(Stored items)
※ ※ ※

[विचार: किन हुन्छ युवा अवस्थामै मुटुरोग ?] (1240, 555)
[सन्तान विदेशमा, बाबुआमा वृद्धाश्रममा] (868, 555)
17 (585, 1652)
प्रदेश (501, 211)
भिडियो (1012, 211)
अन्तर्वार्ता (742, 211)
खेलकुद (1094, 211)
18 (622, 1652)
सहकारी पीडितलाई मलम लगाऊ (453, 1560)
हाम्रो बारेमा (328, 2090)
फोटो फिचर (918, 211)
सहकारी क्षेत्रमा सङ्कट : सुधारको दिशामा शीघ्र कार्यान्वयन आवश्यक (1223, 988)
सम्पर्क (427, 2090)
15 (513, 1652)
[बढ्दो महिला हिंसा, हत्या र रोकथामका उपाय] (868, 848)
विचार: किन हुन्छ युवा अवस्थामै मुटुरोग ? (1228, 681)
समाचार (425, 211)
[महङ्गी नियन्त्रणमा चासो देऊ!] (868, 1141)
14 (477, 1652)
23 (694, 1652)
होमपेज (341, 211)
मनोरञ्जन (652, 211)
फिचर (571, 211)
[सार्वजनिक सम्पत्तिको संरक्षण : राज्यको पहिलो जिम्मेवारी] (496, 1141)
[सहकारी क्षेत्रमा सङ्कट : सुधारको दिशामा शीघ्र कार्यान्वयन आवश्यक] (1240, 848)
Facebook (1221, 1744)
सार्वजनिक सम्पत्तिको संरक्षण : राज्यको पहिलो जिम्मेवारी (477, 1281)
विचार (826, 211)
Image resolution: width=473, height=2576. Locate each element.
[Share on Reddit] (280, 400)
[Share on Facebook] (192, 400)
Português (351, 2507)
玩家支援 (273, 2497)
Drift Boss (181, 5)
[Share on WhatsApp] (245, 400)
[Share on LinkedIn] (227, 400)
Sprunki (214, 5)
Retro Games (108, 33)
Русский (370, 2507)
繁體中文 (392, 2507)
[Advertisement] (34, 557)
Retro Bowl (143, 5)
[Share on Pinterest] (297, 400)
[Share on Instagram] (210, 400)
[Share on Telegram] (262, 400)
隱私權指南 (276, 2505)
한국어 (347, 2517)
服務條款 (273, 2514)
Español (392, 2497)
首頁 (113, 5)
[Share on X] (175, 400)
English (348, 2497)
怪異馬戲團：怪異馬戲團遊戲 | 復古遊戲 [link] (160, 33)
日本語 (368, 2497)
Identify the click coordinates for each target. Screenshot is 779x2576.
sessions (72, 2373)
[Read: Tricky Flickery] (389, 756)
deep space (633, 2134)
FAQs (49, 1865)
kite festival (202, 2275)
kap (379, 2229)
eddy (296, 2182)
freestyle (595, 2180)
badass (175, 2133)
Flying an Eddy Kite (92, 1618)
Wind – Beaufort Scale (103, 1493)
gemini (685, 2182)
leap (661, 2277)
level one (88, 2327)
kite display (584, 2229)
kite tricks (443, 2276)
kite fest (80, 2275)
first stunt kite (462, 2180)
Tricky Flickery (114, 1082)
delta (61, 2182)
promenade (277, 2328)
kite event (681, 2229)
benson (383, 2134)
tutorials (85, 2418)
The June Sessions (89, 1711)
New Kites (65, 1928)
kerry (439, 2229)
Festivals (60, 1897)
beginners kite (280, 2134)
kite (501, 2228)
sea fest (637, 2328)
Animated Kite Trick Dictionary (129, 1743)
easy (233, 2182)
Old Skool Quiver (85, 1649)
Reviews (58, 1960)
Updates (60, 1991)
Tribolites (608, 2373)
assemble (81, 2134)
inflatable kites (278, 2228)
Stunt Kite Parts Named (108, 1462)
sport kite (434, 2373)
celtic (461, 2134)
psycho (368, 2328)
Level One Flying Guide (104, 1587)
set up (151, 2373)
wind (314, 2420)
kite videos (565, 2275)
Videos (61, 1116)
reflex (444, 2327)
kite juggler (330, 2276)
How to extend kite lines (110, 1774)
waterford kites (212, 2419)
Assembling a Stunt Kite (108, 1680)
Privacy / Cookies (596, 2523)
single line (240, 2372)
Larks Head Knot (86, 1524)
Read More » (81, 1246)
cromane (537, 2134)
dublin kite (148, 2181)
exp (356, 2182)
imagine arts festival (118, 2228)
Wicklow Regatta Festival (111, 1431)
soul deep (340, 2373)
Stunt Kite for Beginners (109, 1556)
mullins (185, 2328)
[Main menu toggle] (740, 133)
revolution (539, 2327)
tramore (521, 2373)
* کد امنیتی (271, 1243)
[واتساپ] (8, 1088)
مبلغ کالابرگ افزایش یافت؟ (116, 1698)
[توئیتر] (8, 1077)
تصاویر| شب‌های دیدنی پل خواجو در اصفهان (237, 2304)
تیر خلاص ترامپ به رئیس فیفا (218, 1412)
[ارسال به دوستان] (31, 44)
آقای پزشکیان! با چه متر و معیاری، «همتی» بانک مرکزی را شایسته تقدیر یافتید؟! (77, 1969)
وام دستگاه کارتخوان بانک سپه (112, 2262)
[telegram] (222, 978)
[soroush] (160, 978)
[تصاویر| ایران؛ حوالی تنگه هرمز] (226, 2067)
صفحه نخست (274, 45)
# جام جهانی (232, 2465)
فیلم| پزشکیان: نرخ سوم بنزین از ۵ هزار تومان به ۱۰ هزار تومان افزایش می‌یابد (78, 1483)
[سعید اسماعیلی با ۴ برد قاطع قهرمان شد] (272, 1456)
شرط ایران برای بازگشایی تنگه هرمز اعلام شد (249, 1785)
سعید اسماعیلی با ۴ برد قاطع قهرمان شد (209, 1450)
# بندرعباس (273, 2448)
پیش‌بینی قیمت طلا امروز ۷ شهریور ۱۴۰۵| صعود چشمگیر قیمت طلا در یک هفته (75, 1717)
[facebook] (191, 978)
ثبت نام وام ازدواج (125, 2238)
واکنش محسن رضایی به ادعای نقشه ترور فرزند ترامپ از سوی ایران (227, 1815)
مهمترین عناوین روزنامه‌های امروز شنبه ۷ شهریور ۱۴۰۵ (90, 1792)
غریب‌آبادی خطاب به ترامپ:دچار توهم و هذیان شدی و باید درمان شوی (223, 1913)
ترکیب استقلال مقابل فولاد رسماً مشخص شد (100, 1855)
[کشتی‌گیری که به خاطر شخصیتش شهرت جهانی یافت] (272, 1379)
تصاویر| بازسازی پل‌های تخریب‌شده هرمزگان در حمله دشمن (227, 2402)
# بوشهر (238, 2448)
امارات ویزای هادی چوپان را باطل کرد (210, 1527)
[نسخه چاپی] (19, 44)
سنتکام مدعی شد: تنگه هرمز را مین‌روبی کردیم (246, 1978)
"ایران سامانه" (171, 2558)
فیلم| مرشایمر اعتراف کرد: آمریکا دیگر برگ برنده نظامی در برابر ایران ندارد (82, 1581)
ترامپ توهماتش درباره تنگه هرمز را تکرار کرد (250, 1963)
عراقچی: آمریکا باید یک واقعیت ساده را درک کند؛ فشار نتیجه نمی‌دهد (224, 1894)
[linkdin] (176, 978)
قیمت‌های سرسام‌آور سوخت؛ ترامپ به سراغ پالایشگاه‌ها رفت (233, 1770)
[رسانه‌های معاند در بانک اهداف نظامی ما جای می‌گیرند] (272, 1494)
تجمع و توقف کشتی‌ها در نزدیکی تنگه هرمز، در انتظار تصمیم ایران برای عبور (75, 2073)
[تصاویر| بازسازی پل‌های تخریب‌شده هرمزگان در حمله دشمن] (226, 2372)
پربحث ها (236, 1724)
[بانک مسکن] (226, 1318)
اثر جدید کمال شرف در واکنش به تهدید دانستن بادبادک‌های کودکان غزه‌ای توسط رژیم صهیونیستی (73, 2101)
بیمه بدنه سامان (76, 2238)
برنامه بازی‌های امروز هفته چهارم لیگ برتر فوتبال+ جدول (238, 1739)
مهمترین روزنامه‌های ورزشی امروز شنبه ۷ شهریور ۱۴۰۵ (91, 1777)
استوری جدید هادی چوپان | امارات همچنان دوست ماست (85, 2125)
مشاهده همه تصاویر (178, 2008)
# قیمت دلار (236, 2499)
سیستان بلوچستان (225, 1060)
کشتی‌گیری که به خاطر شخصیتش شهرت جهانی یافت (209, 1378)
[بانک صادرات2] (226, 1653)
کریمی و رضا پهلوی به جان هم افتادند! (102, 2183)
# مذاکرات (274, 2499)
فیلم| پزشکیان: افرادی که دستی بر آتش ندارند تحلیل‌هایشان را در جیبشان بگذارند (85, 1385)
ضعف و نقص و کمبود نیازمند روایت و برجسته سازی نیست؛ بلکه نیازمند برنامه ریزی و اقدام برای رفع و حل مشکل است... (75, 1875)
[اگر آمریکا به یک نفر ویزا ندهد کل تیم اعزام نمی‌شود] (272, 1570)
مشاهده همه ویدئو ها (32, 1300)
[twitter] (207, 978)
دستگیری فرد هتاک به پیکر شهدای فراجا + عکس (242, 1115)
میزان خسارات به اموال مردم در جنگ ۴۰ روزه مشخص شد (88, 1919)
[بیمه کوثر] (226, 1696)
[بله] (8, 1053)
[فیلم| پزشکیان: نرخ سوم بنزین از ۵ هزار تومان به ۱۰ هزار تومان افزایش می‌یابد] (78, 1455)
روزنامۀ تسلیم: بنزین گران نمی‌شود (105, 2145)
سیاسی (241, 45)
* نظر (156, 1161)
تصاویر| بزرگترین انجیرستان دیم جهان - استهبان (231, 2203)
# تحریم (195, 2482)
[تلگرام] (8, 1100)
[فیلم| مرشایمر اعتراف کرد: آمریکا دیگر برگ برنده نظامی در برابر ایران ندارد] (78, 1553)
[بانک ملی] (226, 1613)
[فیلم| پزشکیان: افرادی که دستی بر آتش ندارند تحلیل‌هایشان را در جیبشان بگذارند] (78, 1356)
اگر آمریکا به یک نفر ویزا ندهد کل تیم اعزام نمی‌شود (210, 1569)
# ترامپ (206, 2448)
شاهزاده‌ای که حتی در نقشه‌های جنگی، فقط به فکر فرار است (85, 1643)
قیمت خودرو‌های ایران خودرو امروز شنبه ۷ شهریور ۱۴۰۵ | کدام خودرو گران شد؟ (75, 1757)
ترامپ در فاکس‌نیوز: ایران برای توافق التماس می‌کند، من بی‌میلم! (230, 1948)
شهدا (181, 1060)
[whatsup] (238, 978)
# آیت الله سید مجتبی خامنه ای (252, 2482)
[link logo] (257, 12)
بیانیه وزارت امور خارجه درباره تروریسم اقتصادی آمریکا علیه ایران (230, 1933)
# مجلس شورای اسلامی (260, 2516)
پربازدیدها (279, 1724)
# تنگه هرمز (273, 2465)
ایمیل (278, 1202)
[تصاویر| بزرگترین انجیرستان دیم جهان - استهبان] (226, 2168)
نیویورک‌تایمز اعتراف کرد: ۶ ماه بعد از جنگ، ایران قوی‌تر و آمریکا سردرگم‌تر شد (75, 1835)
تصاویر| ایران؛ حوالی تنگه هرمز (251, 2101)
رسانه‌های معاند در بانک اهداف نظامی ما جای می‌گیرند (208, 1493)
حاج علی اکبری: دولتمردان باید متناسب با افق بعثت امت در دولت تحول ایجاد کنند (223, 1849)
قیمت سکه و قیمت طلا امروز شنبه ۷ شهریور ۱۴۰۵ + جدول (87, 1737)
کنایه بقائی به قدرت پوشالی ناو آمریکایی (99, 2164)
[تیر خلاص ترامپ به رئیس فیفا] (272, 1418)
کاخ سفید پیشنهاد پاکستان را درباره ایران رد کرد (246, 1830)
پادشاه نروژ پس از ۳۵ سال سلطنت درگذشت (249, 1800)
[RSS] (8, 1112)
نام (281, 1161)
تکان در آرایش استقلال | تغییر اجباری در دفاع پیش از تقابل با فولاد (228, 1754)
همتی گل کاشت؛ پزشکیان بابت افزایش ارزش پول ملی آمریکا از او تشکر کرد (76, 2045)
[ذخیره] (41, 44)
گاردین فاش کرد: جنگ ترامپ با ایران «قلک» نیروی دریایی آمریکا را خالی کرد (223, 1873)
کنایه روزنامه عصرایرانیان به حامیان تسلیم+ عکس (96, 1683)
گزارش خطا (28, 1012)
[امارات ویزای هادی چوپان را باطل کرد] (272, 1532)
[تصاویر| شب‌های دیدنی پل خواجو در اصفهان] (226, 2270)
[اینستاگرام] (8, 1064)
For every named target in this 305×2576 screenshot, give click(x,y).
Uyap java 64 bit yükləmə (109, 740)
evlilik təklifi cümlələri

※ ※ ※

_TASK DESCRIPTION:_
Word for word, restate the lines above from the line containing "eddy (296, 2182)" through the line containing "kite fest (80, 2275)", with both included and nothing else.

_EXERCISE SOLUTION:_
eddy (296, 2182)
freestyle (595, 2180)
badass (175, 2133)
Flying an Eddy Kite (92, 1618)
Wind – Beaufort Scale (103, 1493)
gemini (685, 2182)
leap (661, 2277)
level one (88, 2327)
kite display (584, 2229)
kite tricks (443, 2276)
kite fest (80, 2275)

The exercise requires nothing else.